Ma tutta sta prosopopea non è fine a se stessa. Ricordate anche l'altra diceria che contro le big Osimhen non segnasse? Sorry: abbiamo una brutta notizia per voi, amanti della concretezza. Dopo Haaland con il suo 1.4 gol ogni 90 minuti e Lewandoski con il suo 1.2, c'è proprio lui, il dinoccolato con 0.8 gol per 90 minuti contro squadre che sono top 100 del ranking. Alle sue spalle Mbappe e Kane.

Il dato del nigeriano arriva a 1.1 gol per 90 minuti quando gioca con squadre sotto la centesima posizione. Ma tutti sti numeri mi hanno fatto venire il mal di testa.

Arcobaleni e fango

La gestione del club è stata spesso oggetto di critiche. E le definiamo tali perché siamo dei pacifisti. Ma potremmo andarci giù pesante, ricordando l'etichetta di bancarella del torrone. Per anni si è detto che senza i top player e senza un monte ingaggi all'altezza sarebbero stati preclusi gli obiettivi massimi. Oggi è tutto un devivincerè, dimenticando che quest'estate il club ha ignorato il sentimento comune andando nella direzione opposta.

Il Napoli è entrato con le proprie forze e le proprie idee nell'aristocrazia calcistica. Un cammino lungo, nel fango della Serie A. Controvento rispetto alle correnti della stampa locale, che non ha avuto la forza di raccontarne la mission, cavalcando un malcontento figlio della maleducazione sportiva delle vecchie generazioni, che a loro volta non sono state capaci di instradare le nuove.

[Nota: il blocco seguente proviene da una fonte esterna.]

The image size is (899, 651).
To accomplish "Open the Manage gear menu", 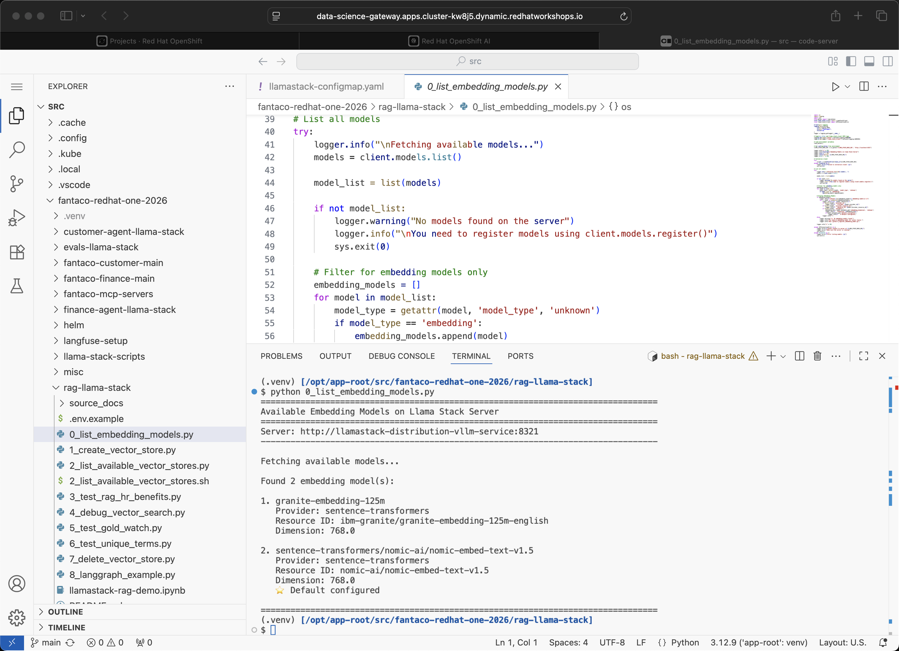I will coord(17,617).
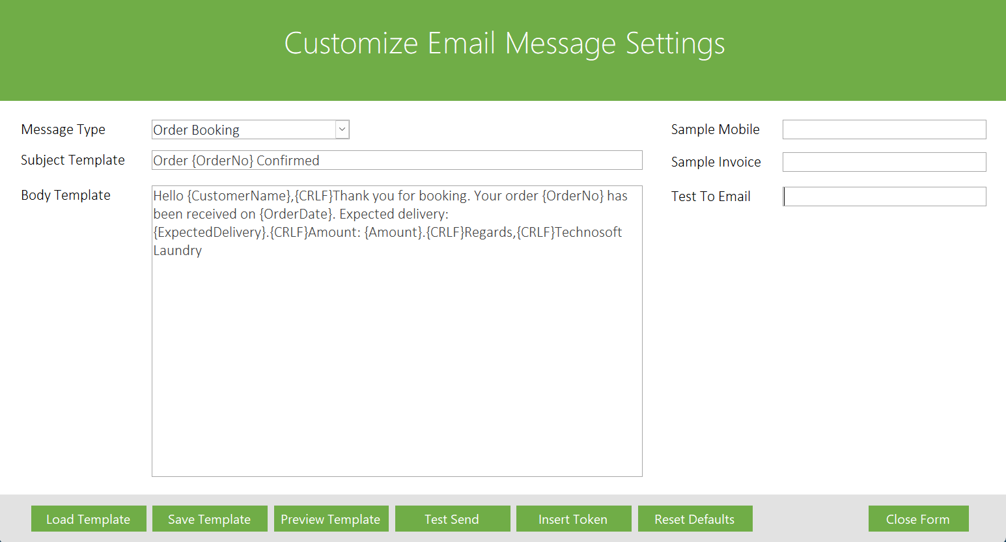Click the Message Type label
The height and width of the screenshot is (542, 1006).
coord(63,129)

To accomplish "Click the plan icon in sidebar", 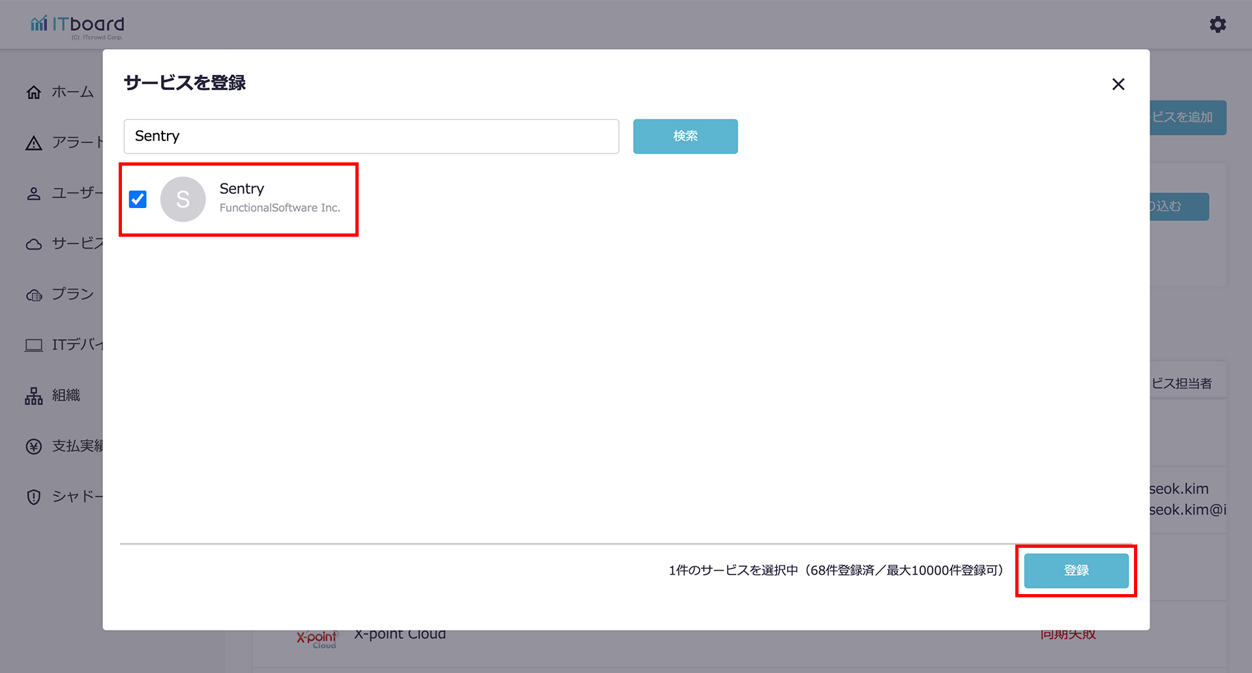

Gli azzurri sono un arcobaleno di serietà in una tempesta di arroganza e malaffare. La sua immagine si decontestualizza dominando il contesto. Risponde alle proprie regole rigide. Non soffre la concorrenza sleale. Esce da questo percorso come un gigante buono. Che non ha bisogno di prime pagine per specchiare il suo ego. Ma che relega al gioco del pallone e alla sua onorabilità la propria soddisfazione.